Chatterjee pointed to an ongoing 50-year federal effort to incentivize medical professionals to practice in rural areas that has not yet produced evidence showing how to “transform” that problem into a solution.
Since 1965, the federal government has spent more than $1 billion on the Health Professional Shortage Areas (HPSA) program, which offered incentives to lure physicians into rural practice. Federal and state incentives have included signing bonuses, debt relief, enhanced reimbursement, visa flexibility, and other state-level financial add-ons.
No Significant Changes
A 2023 study published in Health Affairs reported that “this national-level evaluation of the HPSA program found no evidence of statistically significant changes in county-level mortality rates or physician density after HPSA designation. Seventy-three percent of counties designated as HPSAs continued to qualify as shortage areas 10 years after their initial designation. Although reducing geographic disparities in access is critical to reducing disparities in outcomes, the mechanisms available to do so are unclear.”
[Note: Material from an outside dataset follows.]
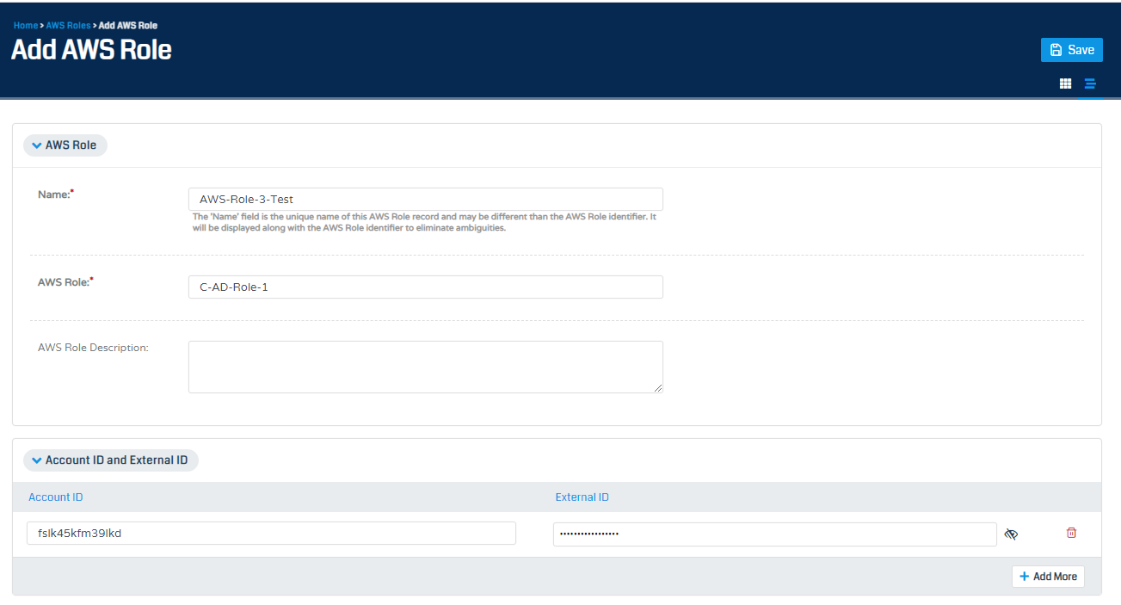Click the AWS Role Description text area
Image resolution: width=1121 pixels, height=605 pixels.
[x=425, y=366]
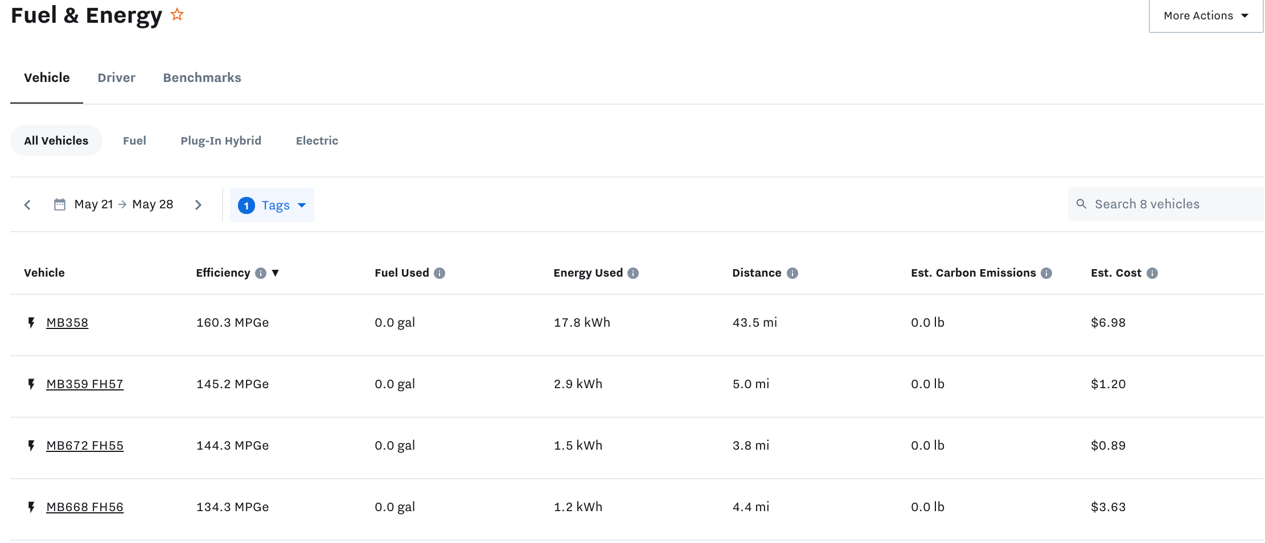Enable the Electric vehicle filter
Tribble, who has been collecting data on approved RHTP state proposals, said some are focused on establishing new training and certification programs for doulas and community health workers because those programs have shown benefits.
Panelists also raised several other concerns:
• States were given only 52 days to assemble applications, raising doubts about whether proposals could be deeply evidence-driven rather than merely “fast and feasible.”
• There is concern about the RHTP distribution formula because only half the funding is split equally across states, with the remainder influenced by factors such as Make America Healthy Again priorities.
• Required Make America Healthy Again concepts — including nutrition education, SNAP restrictions, and fitness test revival — are likely to have, at best, marginal effects on rural health outcomes, which are shaped far more strongly by social determinants of health.
• Evidence that reducing or eliminating certificate-of-need requirements leads to clear improvements in mortality or quality remains limited.
Looking Forward
As the session wrapped up, Gorenstein asked panelists what they will be watching as the programs evolve.
CHATTERJEE: “I see a tremendous opportunity for rigorous natural experiments that, for the first time in a long time, are going to be in rural areas. Our evidence base for rural areas is sparse. The research community has to tool up to meet this moment — figuring out what works, what doesn’t, why, and where. I’m nervous but excited about it.”
BENNETT: “In a few words — referral networks, coordinating councils, and bridge organizations exploring how to connect clinical services to community resources to improve patient care, while feeding those informational loops back to providers and patients. Some states are going to do it better than others.”
TRIBBLE: “Journalists should be watching state offices closely, asking whether they are following their plans and holding recipients accountable for providing high-quality care to rural residents. I’ll be asking the federal government about how it is following through in its contacts with states. I’m very interested to see whether improved outcomes actually happen.”